Fra il maggio e il giugno 1575 giunsero in Toscana i visitatori apostolici nominati da Gregorio XIII per controllare l'applicazione dei decreti tridentini nel granducato: Alfonso Binarini, vescovo di Camerino, per Firenze, Giovanni Battista Castelli, vescovo di Rimini, per Pisa e Francesco Bossi, vescovo di Perugia, per Siena. La perfetta intesa che aveva caratterizzato i rapporti fra Francesco I e papa Boncompagni durante il periodo della nunziatura dei C. fu messa seriamente a repentaglio dall'azione dei visitatori. Il. breve del pontefice - giudicato da Francesco I "minatorio" (ibid., 4, f.256r) - con cui si chiedeva che i visitatori potessero ispezionare i luoghi pii e gli ospedali, che erano soggetti all'immediata giurisdizione del principe, fu all'origine dei primi scontri. Attraverso il C. il sovrano fece sapere che non avrebbe tollerato "carichi ne sugettione nel suo stato, insoliti e non dovuti" (ibid., f. 265r, 26 ott. 1575). Stando ai dispacci fu il primo ed ultimo urto fra il C. e Francesco I. Richiamato a Roma poco dopo, il C. lasciò Firenze il 17 febbr. 1576, non senza aver prima preso parte ai festeggiamenti per il riconosciniento del titolo granducale ai Medici da parte dell'imperatore Massimiliano II.

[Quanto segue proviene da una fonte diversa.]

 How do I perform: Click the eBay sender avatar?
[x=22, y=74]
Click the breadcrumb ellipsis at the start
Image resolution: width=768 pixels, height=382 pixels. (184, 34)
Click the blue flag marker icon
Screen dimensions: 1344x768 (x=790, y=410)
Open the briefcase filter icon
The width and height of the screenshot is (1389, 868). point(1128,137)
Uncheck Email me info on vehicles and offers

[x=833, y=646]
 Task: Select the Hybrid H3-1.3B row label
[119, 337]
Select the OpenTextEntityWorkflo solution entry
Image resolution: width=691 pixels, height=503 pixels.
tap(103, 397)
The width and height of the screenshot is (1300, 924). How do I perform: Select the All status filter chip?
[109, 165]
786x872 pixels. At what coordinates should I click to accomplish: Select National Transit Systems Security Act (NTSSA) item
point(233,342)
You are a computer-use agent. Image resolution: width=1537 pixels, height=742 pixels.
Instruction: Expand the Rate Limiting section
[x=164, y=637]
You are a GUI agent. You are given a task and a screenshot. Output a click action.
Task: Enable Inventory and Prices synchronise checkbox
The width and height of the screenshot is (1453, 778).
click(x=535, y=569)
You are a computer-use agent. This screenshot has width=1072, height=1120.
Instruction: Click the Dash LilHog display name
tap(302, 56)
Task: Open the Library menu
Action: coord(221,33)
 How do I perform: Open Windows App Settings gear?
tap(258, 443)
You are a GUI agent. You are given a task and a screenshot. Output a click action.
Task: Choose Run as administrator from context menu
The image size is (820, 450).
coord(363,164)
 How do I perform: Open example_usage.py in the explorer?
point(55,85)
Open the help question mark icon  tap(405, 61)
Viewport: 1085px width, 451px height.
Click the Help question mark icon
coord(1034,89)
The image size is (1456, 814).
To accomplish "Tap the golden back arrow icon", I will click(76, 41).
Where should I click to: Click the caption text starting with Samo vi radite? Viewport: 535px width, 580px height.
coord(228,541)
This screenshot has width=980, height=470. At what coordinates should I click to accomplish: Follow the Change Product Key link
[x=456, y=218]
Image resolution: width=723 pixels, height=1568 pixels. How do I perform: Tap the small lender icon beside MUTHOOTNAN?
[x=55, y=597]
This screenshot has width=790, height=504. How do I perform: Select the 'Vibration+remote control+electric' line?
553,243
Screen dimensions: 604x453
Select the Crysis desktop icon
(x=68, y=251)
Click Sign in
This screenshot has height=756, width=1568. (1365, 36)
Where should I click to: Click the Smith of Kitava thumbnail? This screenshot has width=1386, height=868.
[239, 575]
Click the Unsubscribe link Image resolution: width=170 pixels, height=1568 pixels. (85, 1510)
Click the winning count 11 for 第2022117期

Aveva retto la nunziatura per quasi tre anni in un periodo in, cui l'alleanza fra il granducato e la Sede apostolica, consolidatasi sotto Cosimo I, non aveva subito incrinature e rientrava a Roma quando le controversie per la recezione dei decreti tridentini cominciavano appena a profilarsi. È quindi difficile valutare le capacità diplomatiche del C. in una situazione politica tranquilla, per non dire inerte, in cui alla perfetta sintonia fra trono e altare corrispose il pressoché totale isolamento di Francesco I fra i principi italiani, derivato prevalentemente dalla questione delle precedenze, vera ossessione dei suoi primi anni di governo, di cui si coglie il riflesso nella corrispondenza del nunzio. Tuttavia, pur tenendo conto che nel quadro della riforma delle funzioni dei rappresentanti diplomatici promossa da Gregorio XIII le incombenze di carattere più propriamente religioso dovevano prevalere rispetto a quelle di politica internazionale; che, inoltre, la presenza a Roma del cardinale Ferdinando de' Medici e dei suoi segretari costituiva un canale diretto di comunicazione fra il granduca e il pontefice, e che, infine, il carattere sospettoso e diffidente di Francesco I si rifletteva anche nei rapporti con le rappresentanze estere ("le cose in questa Corte sì trattano tanto segretamente ch'è difficile a saperne mai l'intiero, et ogni minima diligentia darebbe sospetto, et gelosia" ibid., f. 207r, lamentava il nunzio), il tono piatto e scolorito della corrispondenza del nunzio denota la mediocre statura del diplomatico, incapace se non di acquistare la fiducia di un sovrano "difficile", per lo meno di imbastire una rete di contatti con personaggi influenti della corte medicea che gli avrebbero consentito di uscire dal proprio isolamento.
Siignorano la data e il luogo della morte.